*EXCERPTED RECORDS*

►

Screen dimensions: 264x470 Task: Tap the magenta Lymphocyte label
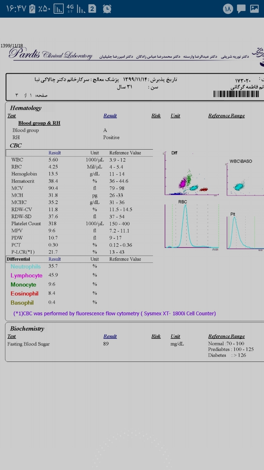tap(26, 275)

◄
►

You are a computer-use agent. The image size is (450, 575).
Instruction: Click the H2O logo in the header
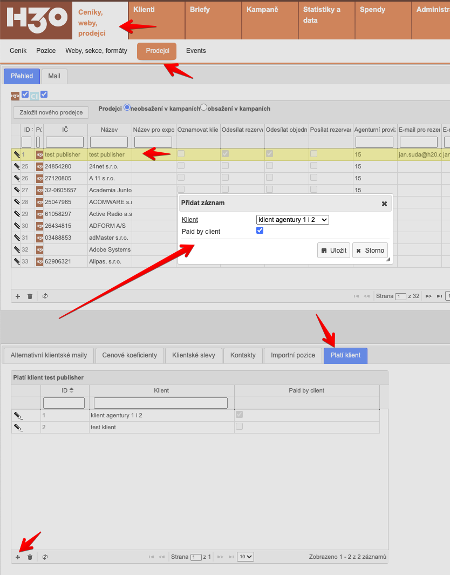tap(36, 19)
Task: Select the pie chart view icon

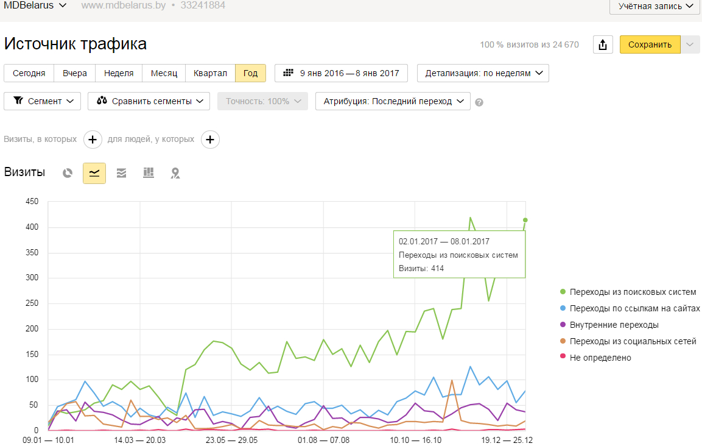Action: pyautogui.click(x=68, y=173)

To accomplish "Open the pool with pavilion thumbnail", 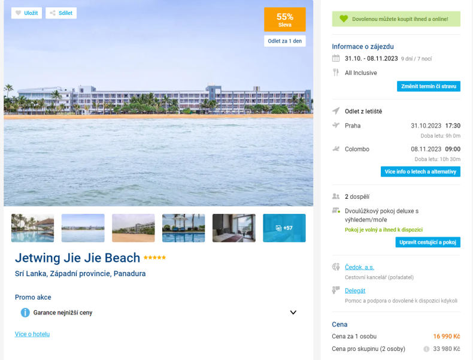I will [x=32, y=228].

◄
►

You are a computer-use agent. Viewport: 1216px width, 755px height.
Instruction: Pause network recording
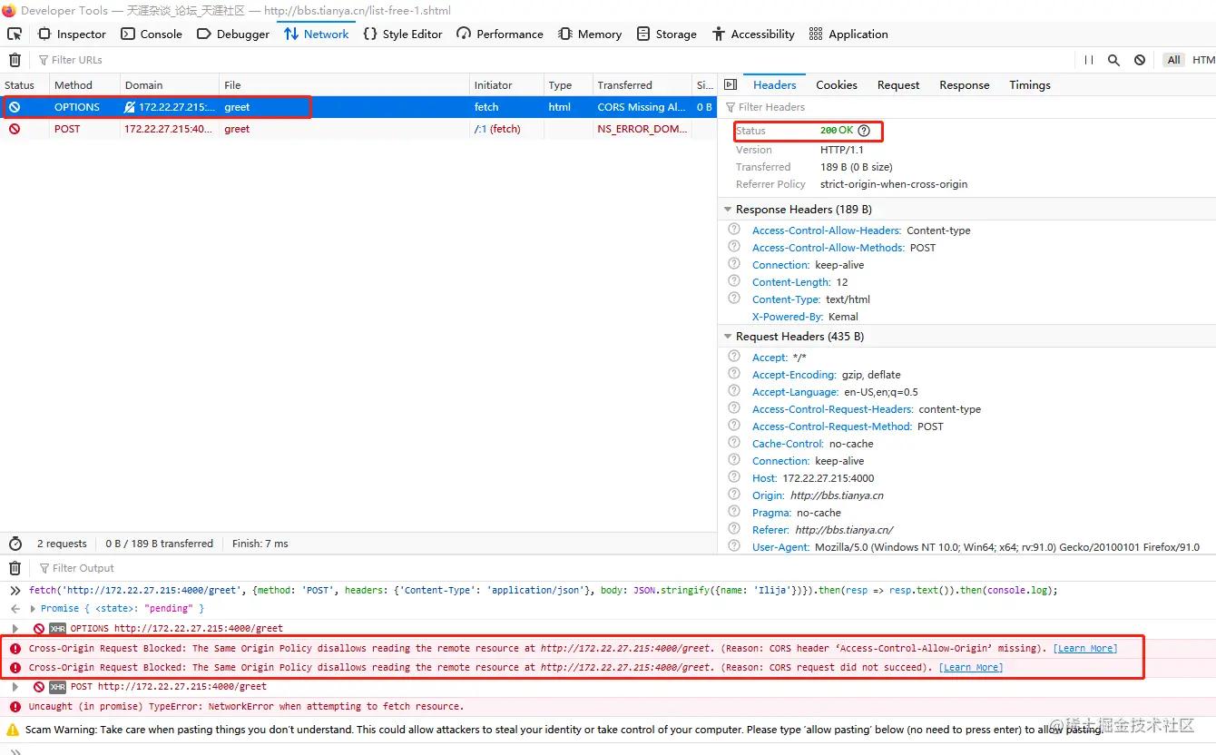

◄

*WHAT NEEDS TO BE DONE*
The expected output is every line from the material above where "computer" can be found.

*SOLUTION FOR THIS TASK*
You are a computer-use agent. The image size is (450, 575).
You are a computer-use agent. Viewport: 1216px width, 755px height.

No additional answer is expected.